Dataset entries
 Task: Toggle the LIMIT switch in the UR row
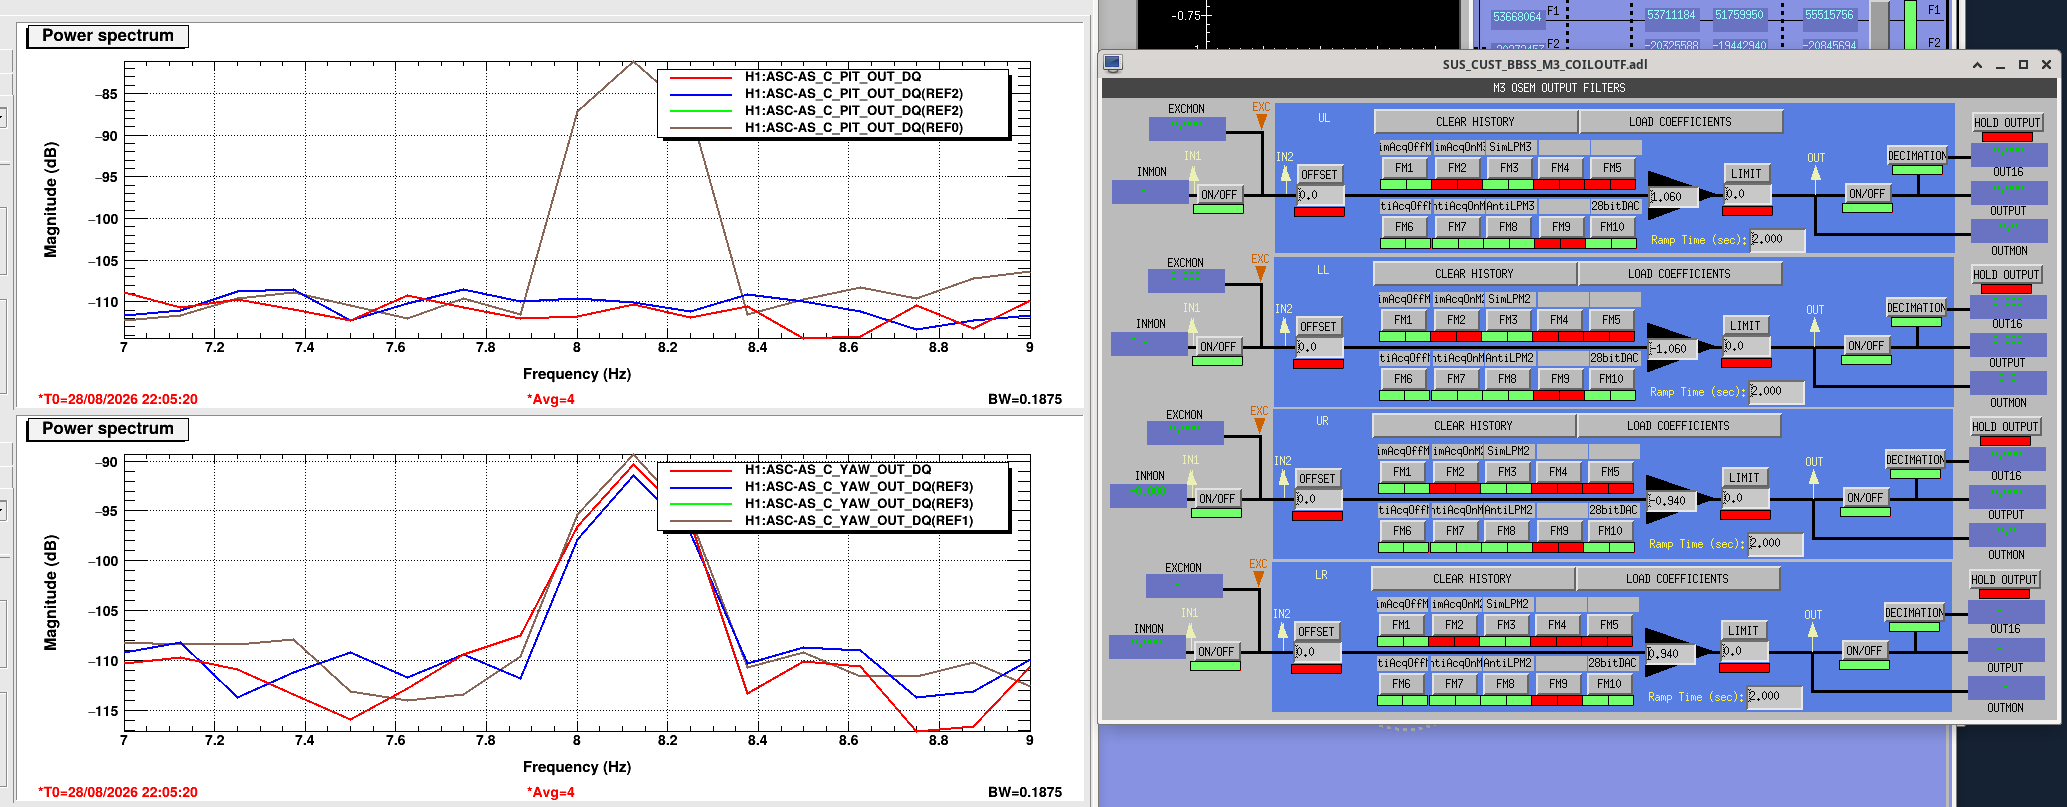(x=1744, y=478)
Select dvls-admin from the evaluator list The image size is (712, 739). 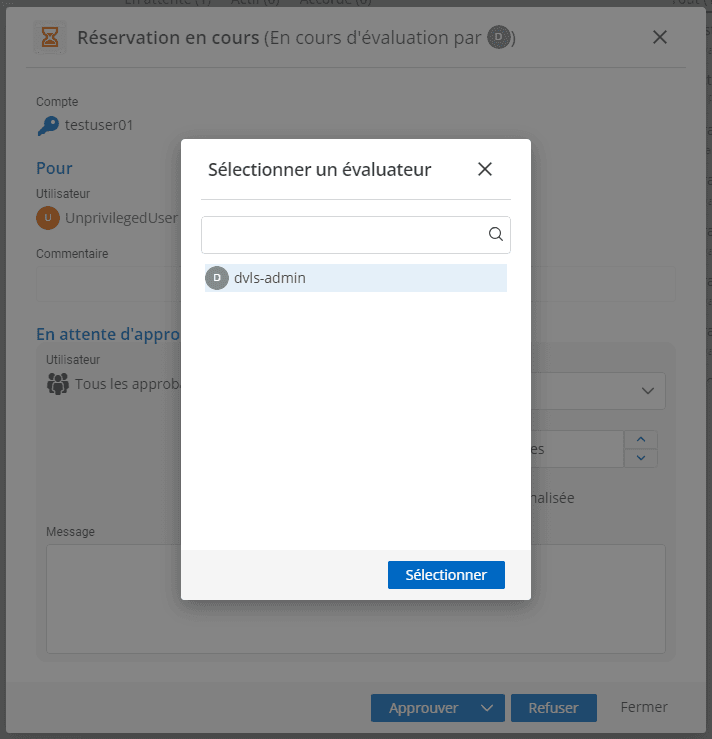355,278
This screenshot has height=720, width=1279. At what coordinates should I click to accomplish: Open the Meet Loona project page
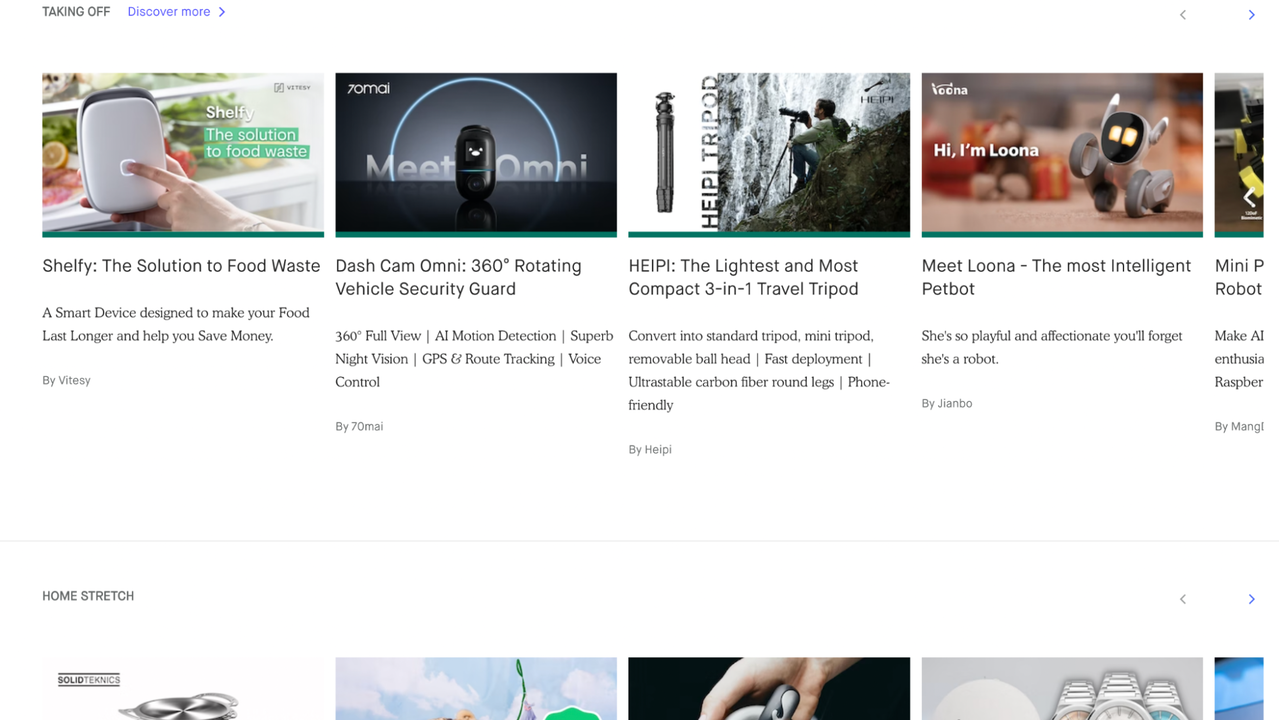1056,277
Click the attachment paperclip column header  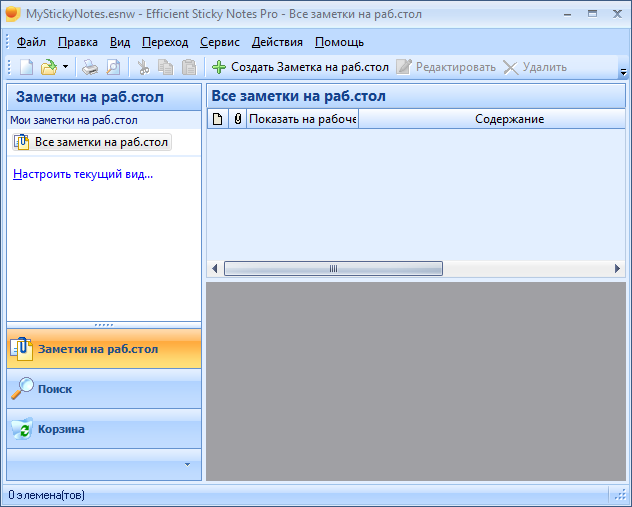point(237,119)
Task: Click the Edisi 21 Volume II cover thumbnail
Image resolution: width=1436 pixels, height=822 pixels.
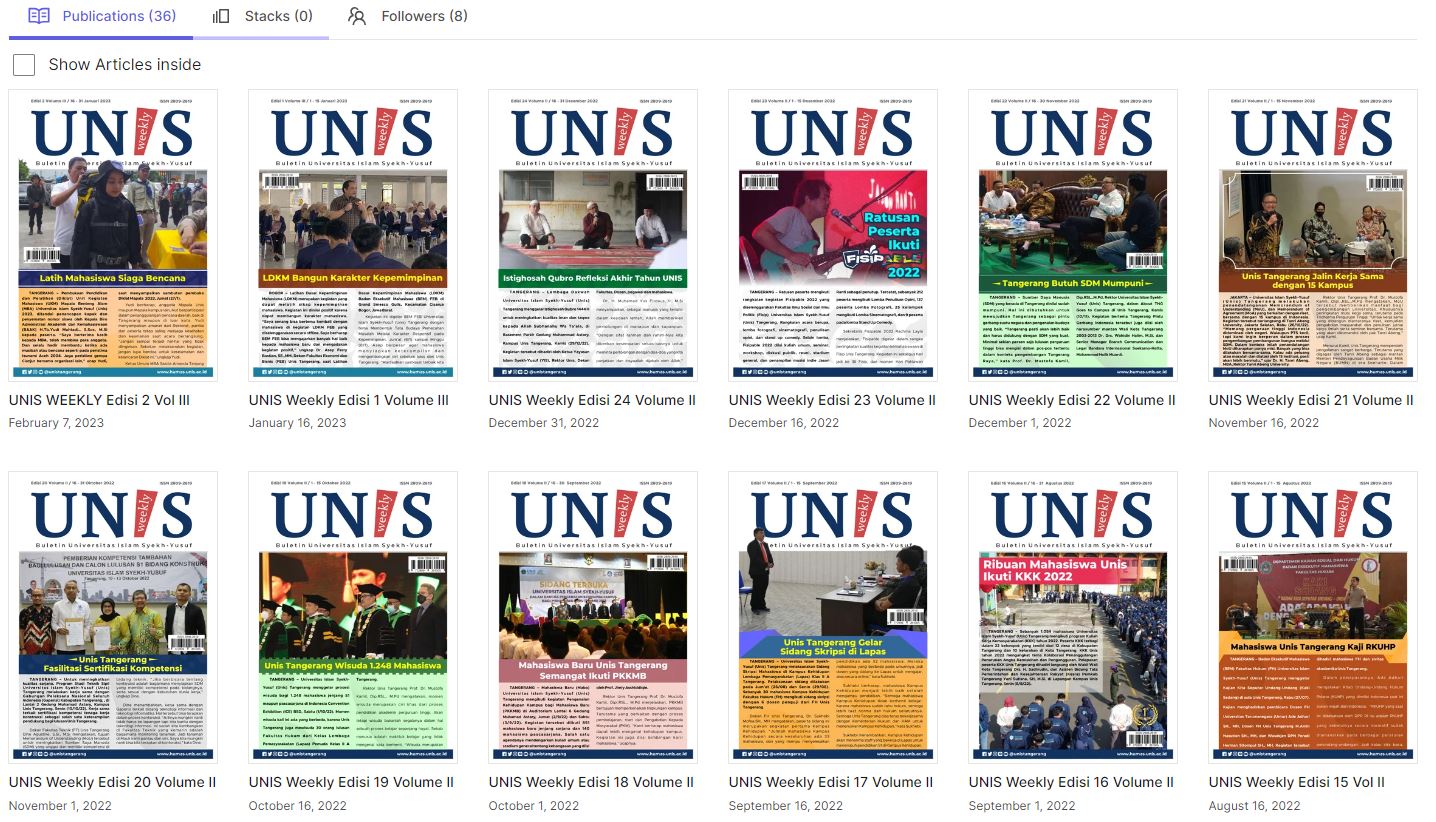Action: [1313, 233]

• **WHAT TO DO**:
Print only the lines from the line that contains "Task: Click the" to the final line of the data, inclusive. Pictures stay out.

• **ANSWER SECTION**:
Task: Click the Edisi 21 Volume II cover thumbnail
Image resolution: width=1436 pixels, height=822 pixels.
Action: [1313, 233]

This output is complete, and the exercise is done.